*** Opening of DATA SECTION ***

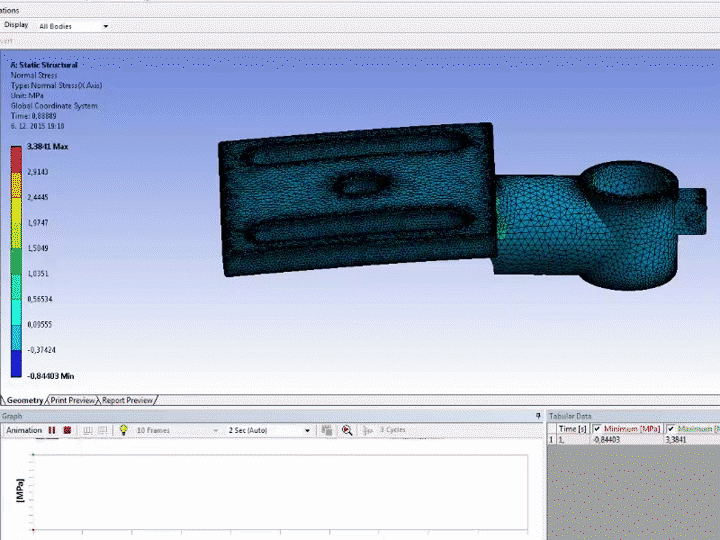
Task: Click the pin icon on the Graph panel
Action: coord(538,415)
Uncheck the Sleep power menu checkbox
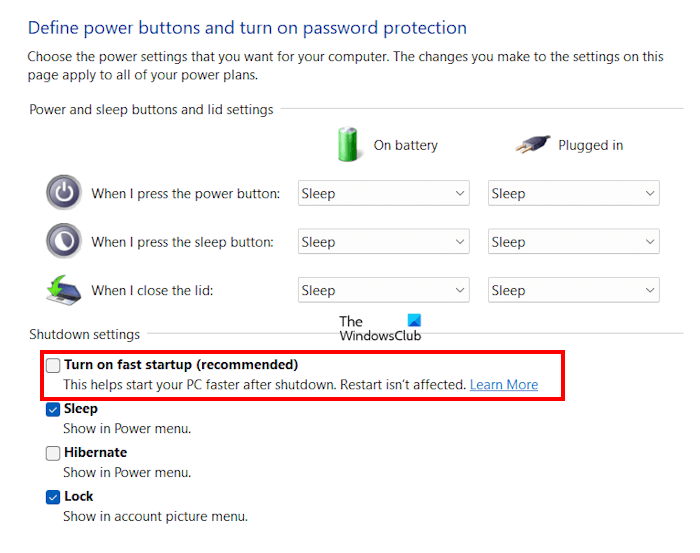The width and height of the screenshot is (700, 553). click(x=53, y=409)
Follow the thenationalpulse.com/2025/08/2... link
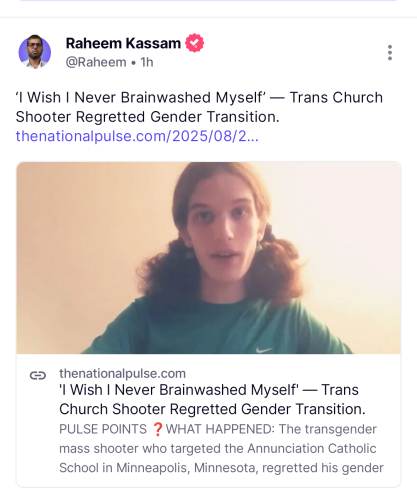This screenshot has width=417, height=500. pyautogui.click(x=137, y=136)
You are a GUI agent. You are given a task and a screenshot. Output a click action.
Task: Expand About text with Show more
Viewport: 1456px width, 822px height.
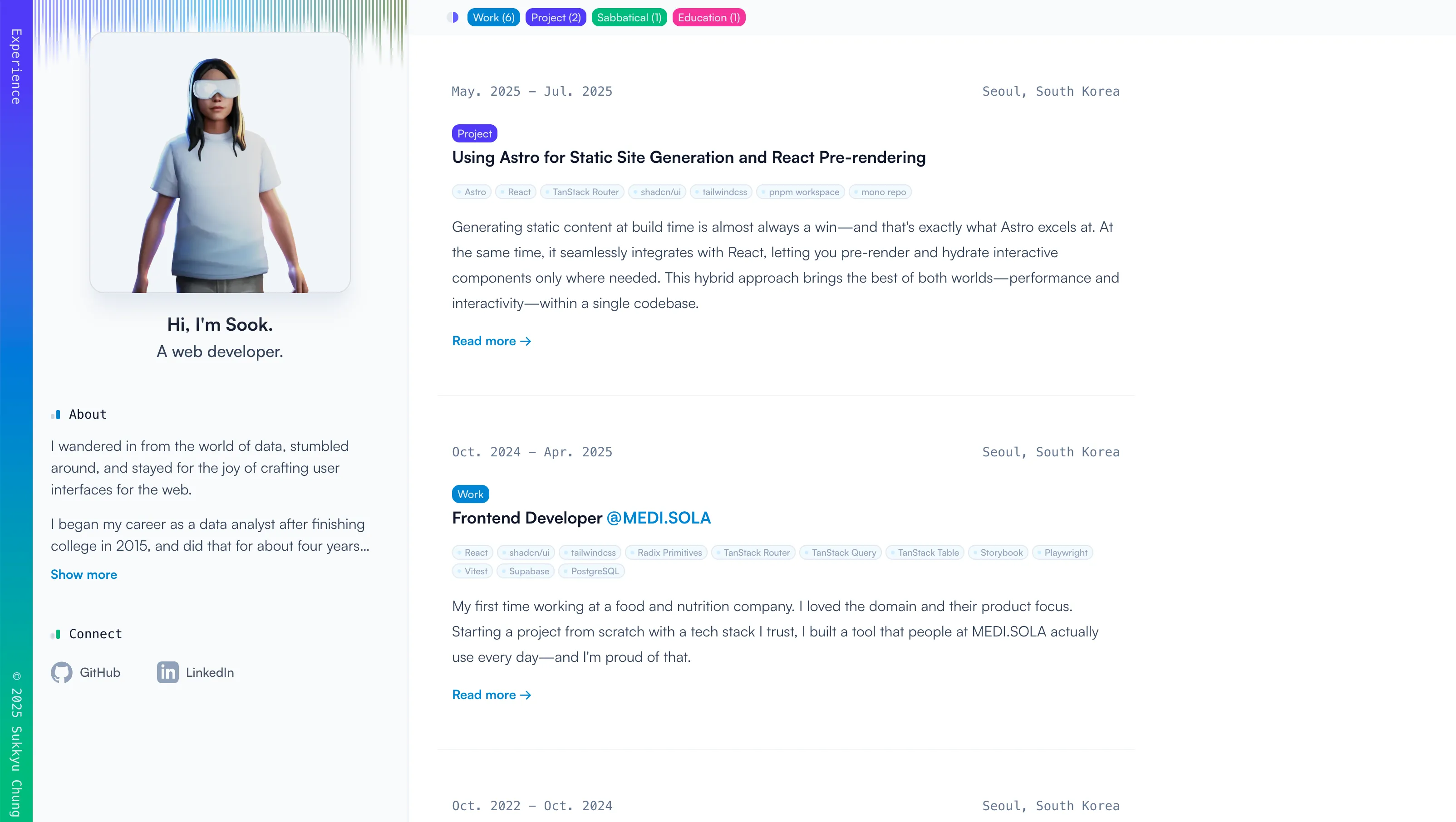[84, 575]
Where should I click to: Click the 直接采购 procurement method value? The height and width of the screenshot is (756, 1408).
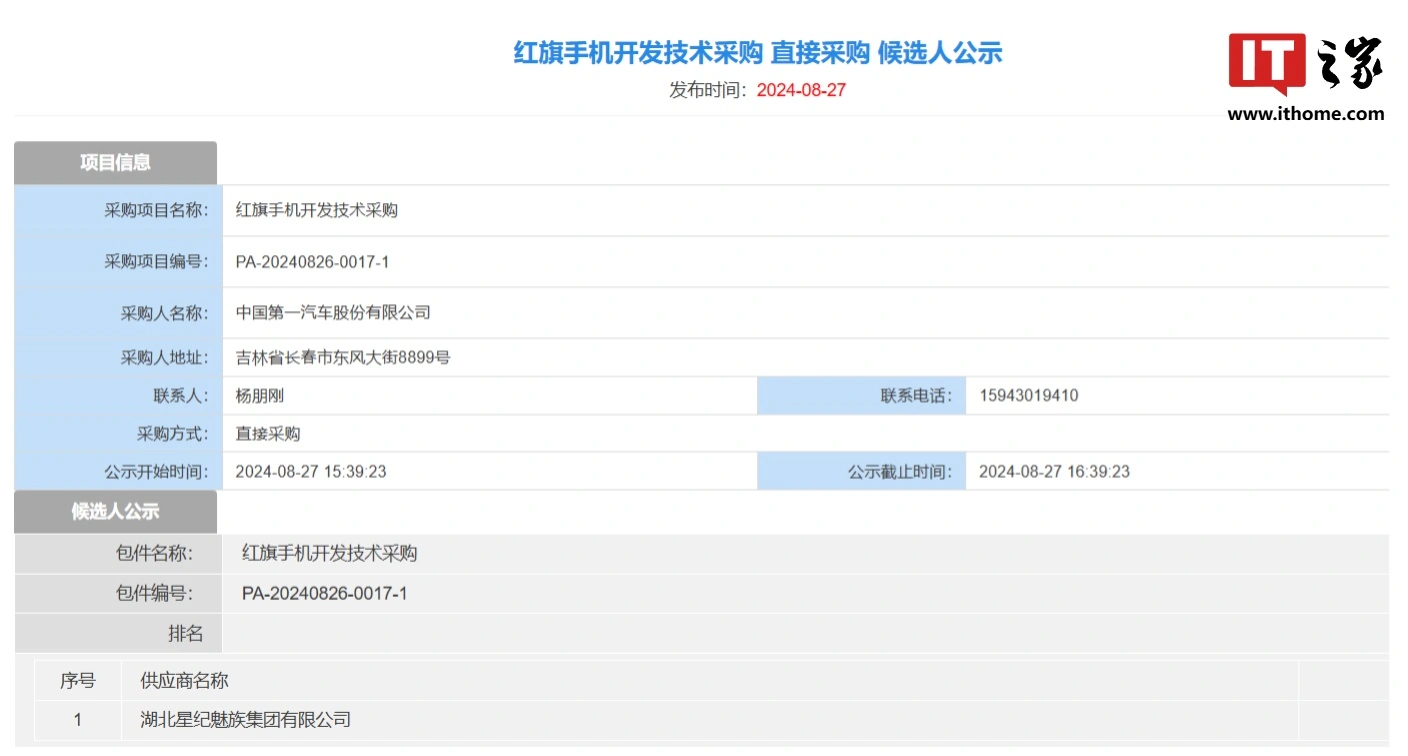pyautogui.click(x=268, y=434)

*** Close of DATA SECTION ***
*** Opening of DATA SECTION ***

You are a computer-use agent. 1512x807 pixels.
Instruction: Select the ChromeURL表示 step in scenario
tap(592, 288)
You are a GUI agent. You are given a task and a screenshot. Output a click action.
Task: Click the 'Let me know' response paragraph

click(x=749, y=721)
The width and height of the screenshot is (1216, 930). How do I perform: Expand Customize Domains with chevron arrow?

*** Close of DATA SECTION ***

:: WHAT YOU ARE ASKED TO DO ::
Once you have identified the lines above that contain "Expand", copy each of them.

:: RESPONSE ::
Task: Expand About text with Show more
The width and height of the screenshot is (1216, 930). How do I perform: Expand Customize Domains with chevron arrow?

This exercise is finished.